The arrest of Commander Kulbhushan Sudhir Jadhav of Research and Analysis Wing (R&AW), masquerading under the alias of Hussain Mubarak Patel, through an Intelligence Based Operation in the border area of Balochistan in March, 2016, was a significant breakthrough for the security forces of Pakistan. The claim of India’s involvement in instigating terrorism in Balochistan that rang hollow earlier, now stood confirmed as Jadhav in a televised magisterial statement confessed to the espionage and subversive activities he was tasked to carry out.
A year later, Jadhav has been awarded death sentence by the Field General Court Martial (FGCM) under Section 59 of the Pakistan Army Act, 1952, according to the ISPR spokesman. The ensuing furore from across the border, with echoes of ‘premeditated murder’ and ‘travesty of justice’ can be considered as weak attempts to shore support for the convicted spy.
The aggressive shade of statements aside, this is not the first time that Indian spies who have violated Pakistan’s territorial borders and engaged in subversion have been captured. Many high profile cases have cropped up in the past, including Ravindra Kaushik, Surjeet Singh, Sarabjit Singh, and Gurbaksh Ram. Out of humanitarian concerns, their death sentences were either delayed or converted to life imprisonments by the Pakistani authorities. Ironically, the façade of plausible deniability maintained by the imprisoned spies in Pakistan, usually slipped away once they were extradited to the Indian authorities. This can be attested through various media reports scattered over the span of last ten years in which the dissatisfied ex-spies have demanded reparations from the Government of India. In the comity of nations, India has proved its moral ineptitude through the premeditated violations of sovereignty and acts of sabotage within the territory of other countries.

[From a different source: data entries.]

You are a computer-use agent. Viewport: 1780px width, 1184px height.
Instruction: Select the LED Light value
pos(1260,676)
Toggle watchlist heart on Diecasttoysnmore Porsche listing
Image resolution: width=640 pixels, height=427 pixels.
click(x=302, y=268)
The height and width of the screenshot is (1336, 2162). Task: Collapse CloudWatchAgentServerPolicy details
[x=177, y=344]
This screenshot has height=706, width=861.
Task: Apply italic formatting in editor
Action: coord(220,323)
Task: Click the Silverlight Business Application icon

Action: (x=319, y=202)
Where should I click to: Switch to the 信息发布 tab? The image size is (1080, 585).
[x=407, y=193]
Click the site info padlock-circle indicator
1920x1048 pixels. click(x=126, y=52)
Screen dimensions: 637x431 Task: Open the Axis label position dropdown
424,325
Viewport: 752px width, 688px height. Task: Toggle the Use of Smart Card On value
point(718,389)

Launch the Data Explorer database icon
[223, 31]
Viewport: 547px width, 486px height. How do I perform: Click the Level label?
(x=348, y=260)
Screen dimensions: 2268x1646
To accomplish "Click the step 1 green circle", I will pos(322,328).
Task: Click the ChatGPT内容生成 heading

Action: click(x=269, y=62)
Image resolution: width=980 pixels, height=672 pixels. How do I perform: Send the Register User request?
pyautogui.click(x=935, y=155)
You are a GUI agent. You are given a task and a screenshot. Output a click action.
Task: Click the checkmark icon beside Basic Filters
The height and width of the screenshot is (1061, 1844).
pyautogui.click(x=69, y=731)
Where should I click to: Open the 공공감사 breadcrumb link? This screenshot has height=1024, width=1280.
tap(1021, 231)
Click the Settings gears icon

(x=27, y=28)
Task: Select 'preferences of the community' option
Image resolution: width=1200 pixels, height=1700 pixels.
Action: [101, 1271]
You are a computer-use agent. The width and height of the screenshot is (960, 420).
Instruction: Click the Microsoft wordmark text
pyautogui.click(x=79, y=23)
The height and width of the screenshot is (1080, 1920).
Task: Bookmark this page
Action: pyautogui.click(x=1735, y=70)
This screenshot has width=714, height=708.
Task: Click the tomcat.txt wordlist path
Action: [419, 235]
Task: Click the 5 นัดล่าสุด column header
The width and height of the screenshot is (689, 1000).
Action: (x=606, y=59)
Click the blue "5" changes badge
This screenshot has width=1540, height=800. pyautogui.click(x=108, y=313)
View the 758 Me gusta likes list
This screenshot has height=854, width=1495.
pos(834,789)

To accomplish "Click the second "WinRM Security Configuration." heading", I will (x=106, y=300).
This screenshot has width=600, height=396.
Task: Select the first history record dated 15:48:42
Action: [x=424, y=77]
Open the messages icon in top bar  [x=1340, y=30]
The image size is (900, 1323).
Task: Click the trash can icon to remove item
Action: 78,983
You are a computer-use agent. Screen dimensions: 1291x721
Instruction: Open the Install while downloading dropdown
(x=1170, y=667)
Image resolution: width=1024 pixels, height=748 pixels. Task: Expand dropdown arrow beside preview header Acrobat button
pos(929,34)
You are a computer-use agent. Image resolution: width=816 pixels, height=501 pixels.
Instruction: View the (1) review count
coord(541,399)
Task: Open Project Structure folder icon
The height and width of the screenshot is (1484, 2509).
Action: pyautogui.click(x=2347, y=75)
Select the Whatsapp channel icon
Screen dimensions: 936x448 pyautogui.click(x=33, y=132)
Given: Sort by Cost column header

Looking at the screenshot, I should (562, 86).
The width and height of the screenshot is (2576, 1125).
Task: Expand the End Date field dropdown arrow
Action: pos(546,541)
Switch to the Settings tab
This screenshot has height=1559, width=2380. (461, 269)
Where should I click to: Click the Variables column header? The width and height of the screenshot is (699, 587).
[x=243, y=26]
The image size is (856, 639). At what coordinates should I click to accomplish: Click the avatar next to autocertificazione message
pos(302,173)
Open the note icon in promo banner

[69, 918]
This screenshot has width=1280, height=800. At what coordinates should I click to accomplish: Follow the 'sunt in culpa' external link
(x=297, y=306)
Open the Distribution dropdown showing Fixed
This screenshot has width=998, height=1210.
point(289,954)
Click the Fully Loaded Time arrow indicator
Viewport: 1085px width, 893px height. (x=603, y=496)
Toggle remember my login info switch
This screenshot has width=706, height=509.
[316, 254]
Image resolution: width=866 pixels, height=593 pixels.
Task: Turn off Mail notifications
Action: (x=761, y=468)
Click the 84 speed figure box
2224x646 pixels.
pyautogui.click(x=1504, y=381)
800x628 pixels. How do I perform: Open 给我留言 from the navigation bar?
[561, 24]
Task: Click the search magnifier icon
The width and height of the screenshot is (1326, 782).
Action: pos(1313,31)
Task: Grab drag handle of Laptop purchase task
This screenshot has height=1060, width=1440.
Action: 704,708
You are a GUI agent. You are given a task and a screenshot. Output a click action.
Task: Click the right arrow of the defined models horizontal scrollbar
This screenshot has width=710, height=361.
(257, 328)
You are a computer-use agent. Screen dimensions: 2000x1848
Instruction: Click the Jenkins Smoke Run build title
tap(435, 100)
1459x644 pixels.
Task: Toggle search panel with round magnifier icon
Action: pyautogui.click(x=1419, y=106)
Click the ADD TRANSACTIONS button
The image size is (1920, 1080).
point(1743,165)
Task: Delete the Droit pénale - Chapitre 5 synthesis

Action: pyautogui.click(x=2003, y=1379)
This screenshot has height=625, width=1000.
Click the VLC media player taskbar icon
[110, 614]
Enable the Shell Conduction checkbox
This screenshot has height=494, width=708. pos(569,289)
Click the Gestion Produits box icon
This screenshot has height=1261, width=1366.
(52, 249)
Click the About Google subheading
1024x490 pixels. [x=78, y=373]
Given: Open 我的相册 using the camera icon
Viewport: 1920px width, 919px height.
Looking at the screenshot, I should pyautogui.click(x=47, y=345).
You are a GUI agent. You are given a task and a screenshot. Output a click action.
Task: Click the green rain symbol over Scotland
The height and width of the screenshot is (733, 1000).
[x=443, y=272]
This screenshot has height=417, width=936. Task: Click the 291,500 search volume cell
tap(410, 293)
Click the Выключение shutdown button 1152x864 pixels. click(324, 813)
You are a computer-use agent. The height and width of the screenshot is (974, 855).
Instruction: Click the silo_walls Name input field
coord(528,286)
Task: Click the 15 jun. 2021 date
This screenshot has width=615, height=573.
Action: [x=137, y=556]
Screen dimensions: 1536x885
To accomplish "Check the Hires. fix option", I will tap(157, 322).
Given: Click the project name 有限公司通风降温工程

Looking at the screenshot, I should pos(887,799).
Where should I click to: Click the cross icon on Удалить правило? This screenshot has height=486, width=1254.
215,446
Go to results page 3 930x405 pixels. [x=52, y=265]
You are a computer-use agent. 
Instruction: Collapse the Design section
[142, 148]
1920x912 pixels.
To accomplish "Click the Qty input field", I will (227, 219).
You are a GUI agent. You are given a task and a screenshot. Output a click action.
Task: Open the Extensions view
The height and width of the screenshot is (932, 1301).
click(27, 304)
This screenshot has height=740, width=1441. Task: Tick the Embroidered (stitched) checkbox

Upwards of $54 billion, the China Pakistan Economic Corridor (CPEC) development ranks topmost on the State’s developmental agenda, connecting Balochistan province in Pakistan with Xinjiang province in China. These arterial nodes are the prime connector of strategic nature through which the trade and economies of South Asia, Central Asia, and the Middle East will flourish. By appointing Anil Kumar Dhasmana, formerly experienced in fomenting terrorism in Balochistan, as the new R&AW chief, the government of India has signalled to the world at large the lack of respect it accords to regional peace and development in South Asia. Through the execution of Kulbhushan Jadhav, in accordance with the legal verdict, Pakistan is signalling the Indian government that its policy of infiltration and subversion will not be tolerated any further.
Another dimension of this execution is to wipe off the guilt that has rattled the State’s conscience since the build-up of Raymond Davis saga. By allowing him to walk scot free after buckling under foreign pressure, the loss of trust among the nationals was a serious setback for the State. The notion of the supremacy of Pakistan’s sovereignty dented as a result. Thus, making Kulbhushan accountable through the judicial process and standing firm against any external influencing variables is necessary.
Another thing being voiced by the official segments of the Indian government is that consular access has been denied to Kulbhushan Jadhav. From the international law perspective, if it can be substantiated and established through proof that Jadhav was involved in espionage, the permissibility of consular access can be rightly waived off. Requests of consular access submitted by the Indian government were as a result turned down by Pakistan’s Ministry of Interior.
Another issue that has popped up on the media recently is related to the whereabouts of a Pakistani Lt. Col (Rtd) Muhammad Habib since April 06, 2017 from Lumbini, a Nepalese town near the Indian border. It has been established that Habib was lured in for a job in Nepal, provided a Lahore to Kathmandu via Oman business class ticket of Oman Airlines. On his arrival, he was handed over a Nepalese cell number. On the same day, he took a flight from Kathmandu to Lumbini from where his cell number was switched off and his location cannot be traced. The domain of the web portal through which the application of job was put forward, was hosted in India, and has now been closed. Correspondence was done through a UK cell number which was being used through Voice Over Internet Protocol (VOIP) calling application. It cannot be concluded with certainty for now but it seems that the Colonel has walked into a trap set by the Indians.
Still, the barrage of Indian propaganda on the sentencing of Kulbhushan Jadhav needs to be pre-empted by Pakistan. A ‘no compromise’ attitude is the need of the time so that the last remnants of those opposed to Pakistan’s integrity can be reminded about their misgivings.